Opinion: Column: Comparatively Speaking

Opinion: Column: Comparatively Speaking

After writing such an emotional column last week ("A Relative Unknown"), I'm having a little trouble finding footing for my pen for this week's column.

It reminds me of thoughts I had about continuing to write my "Everything in general about nothing in particular"-themed columns – which I had published in The Connection from December 1997 through May 2009, after I received my terminal cancer diagnosis in late February, 2009. How could I continue to write such lightweight nonsense after being given a "13 month to two-year" prognosis?

Not that my intention writing forward was ever to immerse you regular readers in self-indulgent Kenny at his self-important worst. Hardly. It was more that I had a need and apparently, an ability, to write about my cancer experiences with a similarly light touch as I had previously done so discussing everyday topics dating back 12 years or so.

Those columns, as you incredibly regular readers may recall, ranged from the sublime to the ridiculous, including everything in between. However, they never mentioned politics, current events, personalities in the news or anything of substance, quite frankly.

To give you a few examples: "Armed and Dangerous," a column about drivers who drive with their left arms hanging out the driver's side window (one of my mother's favorites); "Sole Man," a column about seeing so many single shoes lying by the side of the road; "Registering a Complaint," a column about the new (at the time) self-checkout registers at supermarkets; and "Victim of 'Soycumstance,'" a column about why there are always so many packets of soy sauce in Chinese carry-out, and so many more, hundreds in fact, about "everything in general…” .

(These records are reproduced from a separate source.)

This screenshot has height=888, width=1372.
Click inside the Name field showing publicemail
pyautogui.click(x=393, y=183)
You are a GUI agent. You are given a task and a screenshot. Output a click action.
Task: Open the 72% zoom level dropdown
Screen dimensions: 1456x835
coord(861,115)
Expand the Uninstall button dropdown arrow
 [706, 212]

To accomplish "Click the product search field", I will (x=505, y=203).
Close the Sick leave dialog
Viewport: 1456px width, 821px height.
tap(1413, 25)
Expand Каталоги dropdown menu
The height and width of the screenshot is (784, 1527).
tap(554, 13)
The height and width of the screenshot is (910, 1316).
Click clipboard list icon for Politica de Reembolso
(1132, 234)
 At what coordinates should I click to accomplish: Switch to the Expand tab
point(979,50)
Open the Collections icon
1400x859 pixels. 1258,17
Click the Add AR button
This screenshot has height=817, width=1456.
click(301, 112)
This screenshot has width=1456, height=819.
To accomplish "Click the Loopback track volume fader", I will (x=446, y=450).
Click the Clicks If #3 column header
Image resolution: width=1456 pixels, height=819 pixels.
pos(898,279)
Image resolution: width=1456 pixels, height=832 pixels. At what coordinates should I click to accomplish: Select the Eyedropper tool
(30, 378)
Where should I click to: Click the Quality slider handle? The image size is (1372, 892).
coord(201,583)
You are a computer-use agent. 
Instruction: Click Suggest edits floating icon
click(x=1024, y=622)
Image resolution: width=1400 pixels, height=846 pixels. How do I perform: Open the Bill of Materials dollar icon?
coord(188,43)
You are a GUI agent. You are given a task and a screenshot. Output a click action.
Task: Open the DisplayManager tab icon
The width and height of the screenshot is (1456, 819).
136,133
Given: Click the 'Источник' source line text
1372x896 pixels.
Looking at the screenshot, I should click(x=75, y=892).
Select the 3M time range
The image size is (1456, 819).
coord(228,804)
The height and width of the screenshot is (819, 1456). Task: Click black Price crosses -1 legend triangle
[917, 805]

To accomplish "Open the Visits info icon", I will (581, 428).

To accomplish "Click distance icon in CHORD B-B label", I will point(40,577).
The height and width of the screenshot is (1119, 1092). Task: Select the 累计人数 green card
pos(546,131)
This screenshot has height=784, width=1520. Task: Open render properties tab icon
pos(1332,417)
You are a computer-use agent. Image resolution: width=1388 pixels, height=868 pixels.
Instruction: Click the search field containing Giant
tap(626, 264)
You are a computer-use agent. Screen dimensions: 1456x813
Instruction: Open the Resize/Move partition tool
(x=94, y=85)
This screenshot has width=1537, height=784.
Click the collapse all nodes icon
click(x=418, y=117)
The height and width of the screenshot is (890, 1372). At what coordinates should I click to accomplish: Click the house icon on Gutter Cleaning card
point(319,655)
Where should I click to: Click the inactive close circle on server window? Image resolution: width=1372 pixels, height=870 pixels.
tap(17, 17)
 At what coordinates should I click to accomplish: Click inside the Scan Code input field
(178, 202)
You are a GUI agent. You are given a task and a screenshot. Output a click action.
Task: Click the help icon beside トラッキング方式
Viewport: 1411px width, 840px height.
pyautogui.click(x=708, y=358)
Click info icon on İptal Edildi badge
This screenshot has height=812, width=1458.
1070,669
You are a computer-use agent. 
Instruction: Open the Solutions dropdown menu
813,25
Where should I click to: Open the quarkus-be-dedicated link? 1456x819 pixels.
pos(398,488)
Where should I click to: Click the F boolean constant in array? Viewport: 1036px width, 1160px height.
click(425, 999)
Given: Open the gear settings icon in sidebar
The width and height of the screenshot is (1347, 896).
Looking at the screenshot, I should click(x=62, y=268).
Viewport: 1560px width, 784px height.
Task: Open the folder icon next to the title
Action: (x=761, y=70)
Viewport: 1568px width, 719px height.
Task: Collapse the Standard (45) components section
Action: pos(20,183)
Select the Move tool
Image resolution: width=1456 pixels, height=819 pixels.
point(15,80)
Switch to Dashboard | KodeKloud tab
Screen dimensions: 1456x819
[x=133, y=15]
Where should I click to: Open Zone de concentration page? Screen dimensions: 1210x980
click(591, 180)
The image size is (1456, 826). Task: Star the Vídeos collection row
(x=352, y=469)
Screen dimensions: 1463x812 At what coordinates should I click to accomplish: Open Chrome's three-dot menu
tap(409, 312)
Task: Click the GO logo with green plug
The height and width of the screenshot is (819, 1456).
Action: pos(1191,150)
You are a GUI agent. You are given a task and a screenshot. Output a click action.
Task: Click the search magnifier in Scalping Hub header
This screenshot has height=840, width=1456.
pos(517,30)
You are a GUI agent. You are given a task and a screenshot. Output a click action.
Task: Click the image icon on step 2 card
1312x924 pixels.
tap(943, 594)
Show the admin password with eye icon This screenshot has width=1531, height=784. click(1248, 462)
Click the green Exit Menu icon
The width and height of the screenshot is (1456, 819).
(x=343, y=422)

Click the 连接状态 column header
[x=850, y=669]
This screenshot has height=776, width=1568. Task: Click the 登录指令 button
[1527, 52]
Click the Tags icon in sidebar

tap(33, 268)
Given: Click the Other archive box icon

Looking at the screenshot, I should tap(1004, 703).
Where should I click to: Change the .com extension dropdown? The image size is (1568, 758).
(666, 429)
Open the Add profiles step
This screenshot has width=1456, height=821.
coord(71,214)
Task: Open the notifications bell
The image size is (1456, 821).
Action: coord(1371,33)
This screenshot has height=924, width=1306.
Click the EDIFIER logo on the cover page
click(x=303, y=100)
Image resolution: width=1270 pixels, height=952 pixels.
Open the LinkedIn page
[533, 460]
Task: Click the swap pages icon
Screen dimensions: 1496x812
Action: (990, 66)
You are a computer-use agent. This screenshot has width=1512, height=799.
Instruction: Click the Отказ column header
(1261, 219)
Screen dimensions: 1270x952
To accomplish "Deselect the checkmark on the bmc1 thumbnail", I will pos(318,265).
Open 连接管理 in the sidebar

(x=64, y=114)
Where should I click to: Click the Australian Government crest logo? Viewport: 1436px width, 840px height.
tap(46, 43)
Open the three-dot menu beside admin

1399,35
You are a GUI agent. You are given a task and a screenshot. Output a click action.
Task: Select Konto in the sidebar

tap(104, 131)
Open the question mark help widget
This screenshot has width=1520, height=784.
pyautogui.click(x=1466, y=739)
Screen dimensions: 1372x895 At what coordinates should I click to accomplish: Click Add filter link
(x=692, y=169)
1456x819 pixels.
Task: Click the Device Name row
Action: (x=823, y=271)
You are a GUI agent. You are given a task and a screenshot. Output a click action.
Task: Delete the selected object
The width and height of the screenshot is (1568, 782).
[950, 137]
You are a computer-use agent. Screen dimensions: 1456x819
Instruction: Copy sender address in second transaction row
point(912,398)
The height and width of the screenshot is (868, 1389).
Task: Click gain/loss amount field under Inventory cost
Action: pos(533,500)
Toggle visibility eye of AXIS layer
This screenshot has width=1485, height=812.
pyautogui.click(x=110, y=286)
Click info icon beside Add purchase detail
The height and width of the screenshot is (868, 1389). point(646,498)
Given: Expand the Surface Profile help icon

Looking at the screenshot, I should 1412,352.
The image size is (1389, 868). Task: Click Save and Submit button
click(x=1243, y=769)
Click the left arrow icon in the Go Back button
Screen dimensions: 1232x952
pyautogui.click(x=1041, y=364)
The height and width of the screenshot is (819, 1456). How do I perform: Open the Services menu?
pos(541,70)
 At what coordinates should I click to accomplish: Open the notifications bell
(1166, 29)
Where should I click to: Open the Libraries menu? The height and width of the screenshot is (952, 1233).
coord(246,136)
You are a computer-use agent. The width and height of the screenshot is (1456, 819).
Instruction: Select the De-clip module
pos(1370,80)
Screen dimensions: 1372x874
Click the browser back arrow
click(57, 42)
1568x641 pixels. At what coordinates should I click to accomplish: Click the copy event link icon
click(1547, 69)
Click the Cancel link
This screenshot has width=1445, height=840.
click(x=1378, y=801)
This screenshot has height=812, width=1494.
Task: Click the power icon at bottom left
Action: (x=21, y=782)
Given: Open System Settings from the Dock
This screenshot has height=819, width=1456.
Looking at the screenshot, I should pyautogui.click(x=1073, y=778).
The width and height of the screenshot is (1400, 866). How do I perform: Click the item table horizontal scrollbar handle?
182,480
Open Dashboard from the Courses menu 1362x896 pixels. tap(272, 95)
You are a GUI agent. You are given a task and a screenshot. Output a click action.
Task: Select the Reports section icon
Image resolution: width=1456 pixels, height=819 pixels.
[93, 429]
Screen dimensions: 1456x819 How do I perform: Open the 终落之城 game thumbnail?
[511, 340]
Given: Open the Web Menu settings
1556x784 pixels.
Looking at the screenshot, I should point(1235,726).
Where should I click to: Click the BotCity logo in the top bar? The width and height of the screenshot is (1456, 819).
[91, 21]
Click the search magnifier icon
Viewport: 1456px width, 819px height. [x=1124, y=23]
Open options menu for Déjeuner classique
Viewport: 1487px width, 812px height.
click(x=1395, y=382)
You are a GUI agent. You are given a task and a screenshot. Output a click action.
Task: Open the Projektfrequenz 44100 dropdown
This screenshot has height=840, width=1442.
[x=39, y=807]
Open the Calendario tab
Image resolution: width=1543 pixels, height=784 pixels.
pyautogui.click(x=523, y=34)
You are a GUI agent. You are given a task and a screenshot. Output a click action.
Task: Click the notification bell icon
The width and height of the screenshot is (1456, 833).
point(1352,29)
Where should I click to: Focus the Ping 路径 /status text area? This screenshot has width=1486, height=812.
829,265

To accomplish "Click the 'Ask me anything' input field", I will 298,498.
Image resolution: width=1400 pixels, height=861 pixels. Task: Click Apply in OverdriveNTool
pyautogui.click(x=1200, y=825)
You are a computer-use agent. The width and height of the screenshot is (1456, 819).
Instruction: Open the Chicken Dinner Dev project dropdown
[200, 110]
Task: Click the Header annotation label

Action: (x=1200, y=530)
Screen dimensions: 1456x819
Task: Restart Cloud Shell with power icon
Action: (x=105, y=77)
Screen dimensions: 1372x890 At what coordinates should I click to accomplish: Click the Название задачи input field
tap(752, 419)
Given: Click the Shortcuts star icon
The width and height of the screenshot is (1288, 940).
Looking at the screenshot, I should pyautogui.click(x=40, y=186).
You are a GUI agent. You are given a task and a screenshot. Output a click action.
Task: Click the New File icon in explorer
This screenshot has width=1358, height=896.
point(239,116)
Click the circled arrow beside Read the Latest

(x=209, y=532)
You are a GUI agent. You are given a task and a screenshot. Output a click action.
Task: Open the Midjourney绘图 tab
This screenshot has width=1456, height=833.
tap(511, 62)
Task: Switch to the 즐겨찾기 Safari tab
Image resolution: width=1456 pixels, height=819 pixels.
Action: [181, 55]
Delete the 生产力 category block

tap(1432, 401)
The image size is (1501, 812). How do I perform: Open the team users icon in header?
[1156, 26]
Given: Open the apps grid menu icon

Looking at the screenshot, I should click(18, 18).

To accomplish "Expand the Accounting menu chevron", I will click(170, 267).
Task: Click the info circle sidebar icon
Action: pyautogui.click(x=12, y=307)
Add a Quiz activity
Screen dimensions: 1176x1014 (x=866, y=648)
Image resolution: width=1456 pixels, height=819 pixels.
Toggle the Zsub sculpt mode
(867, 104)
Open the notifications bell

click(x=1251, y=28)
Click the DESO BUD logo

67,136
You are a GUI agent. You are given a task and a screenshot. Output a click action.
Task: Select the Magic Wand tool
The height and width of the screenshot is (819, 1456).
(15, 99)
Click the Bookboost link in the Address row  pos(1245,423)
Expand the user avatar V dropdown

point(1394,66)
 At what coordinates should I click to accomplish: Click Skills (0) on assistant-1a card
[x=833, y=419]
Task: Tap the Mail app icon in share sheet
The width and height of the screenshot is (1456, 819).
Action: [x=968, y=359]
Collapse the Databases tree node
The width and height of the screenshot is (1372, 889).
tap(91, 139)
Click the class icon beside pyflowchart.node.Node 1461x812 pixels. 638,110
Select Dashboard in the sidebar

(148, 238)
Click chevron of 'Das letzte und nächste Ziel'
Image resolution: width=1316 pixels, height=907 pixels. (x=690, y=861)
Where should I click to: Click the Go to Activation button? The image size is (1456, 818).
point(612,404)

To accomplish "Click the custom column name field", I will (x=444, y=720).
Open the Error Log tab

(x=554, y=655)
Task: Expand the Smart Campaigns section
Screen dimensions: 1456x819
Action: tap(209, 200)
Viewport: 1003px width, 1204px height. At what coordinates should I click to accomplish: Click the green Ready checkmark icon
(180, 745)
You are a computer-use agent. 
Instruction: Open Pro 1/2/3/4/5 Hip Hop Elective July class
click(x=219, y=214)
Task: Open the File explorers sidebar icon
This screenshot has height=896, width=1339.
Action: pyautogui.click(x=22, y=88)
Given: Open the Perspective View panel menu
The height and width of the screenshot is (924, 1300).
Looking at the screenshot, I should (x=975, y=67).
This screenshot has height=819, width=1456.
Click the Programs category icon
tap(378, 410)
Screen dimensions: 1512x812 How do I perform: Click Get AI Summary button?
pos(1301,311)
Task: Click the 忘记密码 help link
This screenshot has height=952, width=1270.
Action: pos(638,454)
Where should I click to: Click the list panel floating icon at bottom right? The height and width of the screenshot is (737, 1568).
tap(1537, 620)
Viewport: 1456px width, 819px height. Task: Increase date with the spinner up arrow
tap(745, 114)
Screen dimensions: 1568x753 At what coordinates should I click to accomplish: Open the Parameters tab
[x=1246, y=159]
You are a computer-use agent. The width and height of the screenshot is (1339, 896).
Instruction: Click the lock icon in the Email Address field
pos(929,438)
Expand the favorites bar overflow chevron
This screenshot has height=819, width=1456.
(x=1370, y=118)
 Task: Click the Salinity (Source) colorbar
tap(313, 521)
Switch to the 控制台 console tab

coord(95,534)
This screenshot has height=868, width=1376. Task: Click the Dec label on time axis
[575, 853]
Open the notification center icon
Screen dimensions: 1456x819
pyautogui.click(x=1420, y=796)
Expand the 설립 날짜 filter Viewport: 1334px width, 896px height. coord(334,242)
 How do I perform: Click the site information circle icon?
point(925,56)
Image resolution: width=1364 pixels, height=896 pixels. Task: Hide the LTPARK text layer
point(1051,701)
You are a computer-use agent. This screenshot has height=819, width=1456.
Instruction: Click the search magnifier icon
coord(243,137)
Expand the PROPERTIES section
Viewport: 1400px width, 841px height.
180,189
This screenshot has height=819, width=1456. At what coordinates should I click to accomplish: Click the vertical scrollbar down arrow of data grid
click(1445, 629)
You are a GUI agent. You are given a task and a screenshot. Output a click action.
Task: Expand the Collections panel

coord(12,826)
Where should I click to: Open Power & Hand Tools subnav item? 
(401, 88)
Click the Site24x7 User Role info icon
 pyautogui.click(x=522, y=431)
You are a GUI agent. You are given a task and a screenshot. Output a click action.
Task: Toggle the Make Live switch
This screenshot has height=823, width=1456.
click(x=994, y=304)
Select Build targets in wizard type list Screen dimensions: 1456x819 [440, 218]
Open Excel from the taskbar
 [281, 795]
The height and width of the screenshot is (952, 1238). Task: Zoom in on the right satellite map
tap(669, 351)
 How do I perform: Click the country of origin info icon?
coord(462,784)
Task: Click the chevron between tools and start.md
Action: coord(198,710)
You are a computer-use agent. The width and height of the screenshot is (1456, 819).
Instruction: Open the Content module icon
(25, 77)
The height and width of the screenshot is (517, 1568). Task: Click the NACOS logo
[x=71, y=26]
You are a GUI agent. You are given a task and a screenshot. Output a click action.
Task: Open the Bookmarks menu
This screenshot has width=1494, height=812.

For me, they were – and continue to be – an amusing diversion/avocation which enabled me to pursue my passion and dream about writing a syndicated column from a warm climate, preferably one with an ocean view, while maintaining my day job. A day job which I still maintain. And though the challenge for maintaining both may be greater now than ever, us true believers in the newspaper business will continue to read and write as best we can, in print and online.

Now, throw in a cancer diagnosis, which at the outset was extremely discouraging, and you might wonder how any of this makes sense. Well, perhaps it didn't. But perhaps having tasks and responsibilities was exactly the kind of regularity that a cancer patient given a rather grim prognosis needed, consciously, and maybe more importantly, subconsciously.

Somewhere in my head (or wherever one's subconscious exists) going on about life as if nothing was particularly life-threatening (heck, more like life-ending, at age 54 and a half, no less) perhaps was the kind of antidote my body needed. Though told then – and now – that there's no cure for what ails me: non-small cell lung cancer, stage IV, nevertheless, I am still alive nine-plus years later, "advocating" and "vocating."

However, maintaining my status quo; reading, writing and "'rithmeticking" doesn't generally make me cry as writing last week's column did. And in living long enough to experience what I wrote about last week, I am always grateful to whomever/whatever power is responsible for yours truly being here, there and everywhere (also a reference to the name of the first song, by The Beatles, that Dina and I danced to as husband and wife).

Amazingly, life goes on, as does this column. But fortunately, for you irregular readers, not for much longer.

Have written this far, I think I've transitioned now from an extremely emotional experience: meeting my cousin from Argentina to an unemotional/normal one: life in the mundane and boring Kenny lane. A lane I hope to continue to travel. At least I hope so, anyway.